Adulé par ses partisans, vénéré par ses fidèles, courtisé par les opportunistes, critiqué par ses adversaires, haï et détesté par ses ennemis, Rached Gannouchi est incontestablement le personnage le plus controversé de la nouvelle scène politique tunisienne.
Depuis son retour en grande pompe après 20 années d’exil, c’est l’homme politique qui suscite le plus de polémiques, fait l’objet d’autant de louanges que de critiques acerbes et fait couler beaucoup d’encre.
Figure de la confrérie des Frères musulmans, auteur de plusieurs ouvrages, diabolisé par l’ancien régime et longtemps présenté comme une menace pour la sécurité du pays, il est accueilli comme une victime de la vindicte de Ben Ali par ses fidèles, comme un messie par ses partisans, comme un danger pour ses opposants et comme une énigme pour un peuple qui ne le connait pas.
On scrute ses moindres faits et gestes et ses déclarations sont passées au peigne fin pour deviner les trajectoires du pays, les positions de son parti, la réaction de l’opposition et la température de la rue et l’histoire retiendra ses discours apaisants pendant la période transitoire, ses éloges et ses remerciement pour Essebsi quant à son rôle déterminant pendant la période transitoire, son intervention pour débloquer la situation lors de la discussion de l’article premier de la constitution, ses vidéos avec les salafistes et les polémiques qui s’ensuivirent , sa position vis-à-vis des ligues de protection de la Révolution et voila qu’aujourd’hui l’issue politique du pays et la paix civile d’un peuple est suspendu à son soutien ou à son refus de l’initiative de Jebali de recourir à un gouvernement de compétences nationales.

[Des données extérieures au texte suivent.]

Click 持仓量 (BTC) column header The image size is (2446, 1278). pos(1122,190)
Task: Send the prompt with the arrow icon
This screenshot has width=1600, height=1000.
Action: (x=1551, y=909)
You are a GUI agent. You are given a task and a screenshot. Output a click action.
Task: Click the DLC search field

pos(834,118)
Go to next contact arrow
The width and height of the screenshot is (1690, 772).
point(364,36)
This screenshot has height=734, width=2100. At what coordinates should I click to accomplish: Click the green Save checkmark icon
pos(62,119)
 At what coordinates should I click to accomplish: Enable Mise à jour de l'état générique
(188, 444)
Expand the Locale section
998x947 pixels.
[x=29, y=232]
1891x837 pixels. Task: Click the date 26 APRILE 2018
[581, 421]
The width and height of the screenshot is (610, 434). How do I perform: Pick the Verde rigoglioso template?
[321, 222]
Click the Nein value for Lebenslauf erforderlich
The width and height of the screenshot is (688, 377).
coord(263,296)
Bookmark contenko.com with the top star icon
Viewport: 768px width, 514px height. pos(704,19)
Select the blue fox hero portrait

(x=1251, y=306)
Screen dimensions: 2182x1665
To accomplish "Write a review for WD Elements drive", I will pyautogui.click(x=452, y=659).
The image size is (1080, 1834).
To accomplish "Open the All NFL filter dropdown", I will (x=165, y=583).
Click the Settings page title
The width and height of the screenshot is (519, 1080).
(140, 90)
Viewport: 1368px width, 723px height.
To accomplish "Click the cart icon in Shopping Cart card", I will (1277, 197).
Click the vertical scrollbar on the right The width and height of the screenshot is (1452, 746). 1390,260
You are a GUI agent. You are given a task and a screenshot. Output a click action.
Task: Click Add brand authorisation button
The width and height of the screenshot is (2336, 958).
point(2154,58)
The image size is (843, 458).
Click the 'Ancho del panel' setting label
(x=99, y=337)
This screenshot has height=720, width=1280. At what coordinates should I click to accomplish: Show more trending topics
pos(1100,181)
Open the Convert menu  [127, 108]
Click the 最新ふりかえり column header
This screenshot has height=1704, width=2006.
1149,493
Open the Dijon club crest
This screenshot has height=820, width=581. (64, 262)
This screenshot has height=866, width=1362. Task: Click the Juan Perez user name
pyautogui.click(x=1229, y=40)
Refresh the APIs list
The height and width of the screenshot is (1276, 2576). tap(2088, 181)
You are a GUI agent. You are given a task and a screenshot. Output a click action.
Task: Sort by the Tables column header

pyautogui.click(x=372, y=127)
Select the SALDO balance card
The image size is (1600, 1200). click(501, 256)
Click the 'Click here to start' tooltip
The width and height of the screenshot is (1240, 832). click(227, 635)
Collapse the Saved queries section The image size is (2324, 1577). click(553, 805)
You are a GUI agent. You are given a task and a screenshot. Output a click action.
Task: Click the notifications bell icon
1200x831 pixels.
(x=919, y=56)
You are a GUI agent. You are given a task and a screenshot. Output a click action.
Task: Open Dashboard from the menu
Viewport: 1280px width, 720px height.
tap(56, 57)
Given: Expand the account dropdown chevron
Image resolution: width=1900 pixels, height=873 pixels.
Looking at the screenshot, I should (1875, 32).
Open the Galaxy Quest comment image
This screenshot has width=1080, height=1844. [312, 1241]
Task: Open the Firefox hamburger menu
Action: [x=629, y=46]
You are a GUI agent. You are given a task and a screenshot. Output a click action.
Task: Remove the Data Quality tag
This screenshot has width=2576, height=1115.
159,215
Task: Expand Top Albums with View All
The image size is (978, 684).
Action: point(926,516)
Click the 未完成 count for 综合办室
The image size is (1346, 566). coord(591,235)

Pris en tenailles entre son passé politique, son endoctrinement idéologique, son engagement avec son parti, l’intérêt de la Patrie et la spécificité du tissu social Tunisien, ses rapports avec sa base et le reste du peuple restent imprégnés d’assurance ,de renouveau idéologique ,de confusion, de crainte, de peur et de méfiance.
Son influence politique et ses alliances lui ont valu la réputation de Président de l’Ombre et ont fait que la Tunisie devienne un laboratoire politique où le conservatisme religieux incarné par l’aile radicale d’Ennahda côtoie le syndicalisme et le progressisme d’Ettakatol et où le populisme du CPR côtoie le courant réformiste et moderniste de son parti.
En appuyant l’initiative de Jebali pour sortir de cette profonde crise et en se rangeant du côté des patriotes, Gannouchi se révélera comme l’homme du consensus et de la concorde privilégiant l’intérêt suprême de la nation au détriment de son engagement partisan et se positionnera comme étant le fédérateur et l’unificateur plus préoccupé par les aspirations de tout un peuple que des aspirations de ses propres partisans.